The Right To Die: Ethics and the Law Speech   

Pat Anderson

May 18, 1991

DePaul University

Law & Values-Spring 91                            

Midterm Exam                                            

Speech – Self Evaluation

WW-7 Competence

Introduction

Hi, I’m Pat Anderson, I’m going to talk to you about the right to die; I am very prejudiced about this issue. I am intimately involved in the issues of patient rights as a part of my daily work as an intensive care nurse.

Archie …

Now, try to picture Archie Bunker sitting in his favorite chair watching the ball game on TV; it’s Sunday afternoon, and there is a beer sitting next to him and a pizza in his lap. Edith comes in the door after volunteering at the local nursing home. She brings a dining room chair next to Archie and tries to discuss whether or not he wants to be on a respirator or have a feeding tube if he gets really sick. Can you feel him cringe inside? Can’t you imagine what Archie would say? “Je …sus, … Edith …

Well, Archie isn’t the only one who doesn’t want to face these issues. The legal and medical professions are full of Archie Bunkers on this subject. We act as if death were optional. Ours is a death-denying society.

The Laws …

Our right to die is protected by the First Amendment freedom of religion, the Fourth Amendment through the right to privacy, and the Fourteenth Amendment through the equal protection clause.

However, the legal system, and its lawyers, cannot escape the fact that before they are lawyers, they are human. They too deny death and would like to avoid thinking about it. The conflicting precedence that has been established within the judicial system illustrates this very humanness. I will use some cases to show what I mean:

In Lane vs. Candura, a confused 77-year-old widow was allowed to refuse amputation, despite having a distorted sense of time, a thought pattern that wandered and was at times, even combative. The appeals court found that she understood the consequence of refusing.
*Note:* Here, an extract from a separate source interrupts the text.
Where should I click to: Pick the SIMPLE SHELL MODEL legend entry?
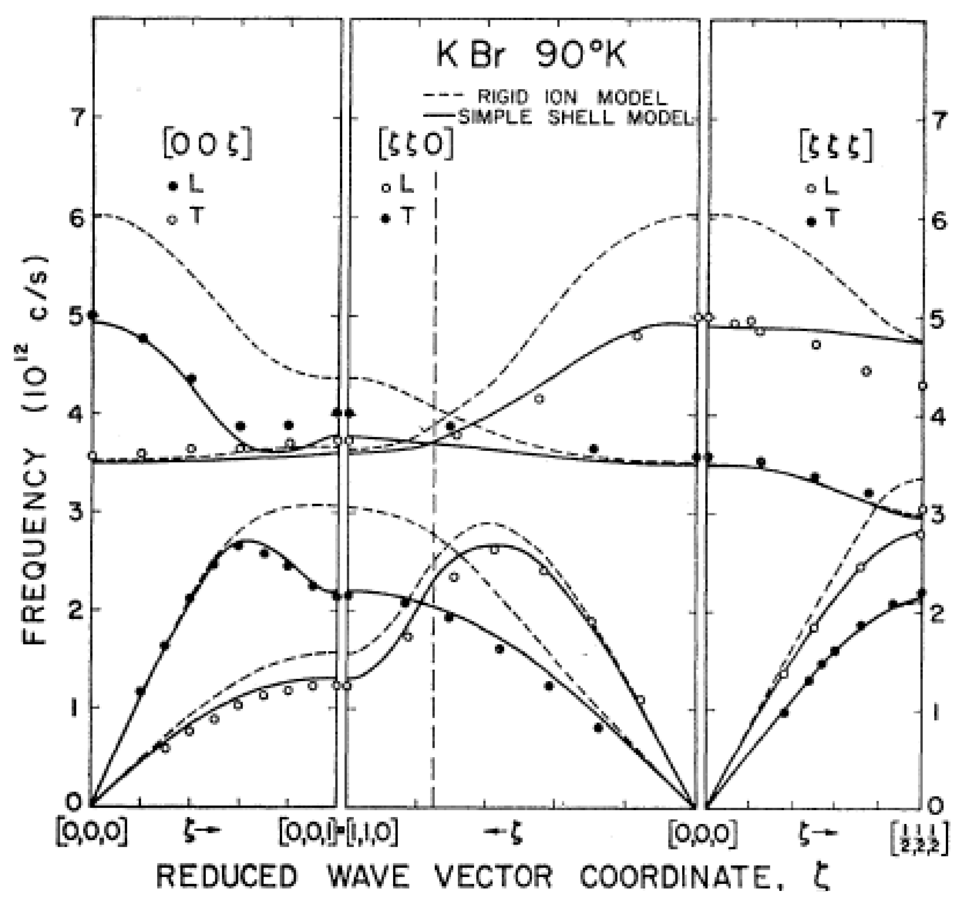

She did not choose to live as an invalid or in a nursing home and did not fear death, but actually welcomed it since the death of her husband. The court did not find it had a compelling interest in dictating her quality or length of life. Courts in Arizona, CA, Florida, Maine, Massachusetts, and Rhode Island have come to the same decisions in similar cases.

This case illustrates that even a patient that is not totally medically competent CAN be seen as LEGALLY competent as long as she understands that without treatment she will die.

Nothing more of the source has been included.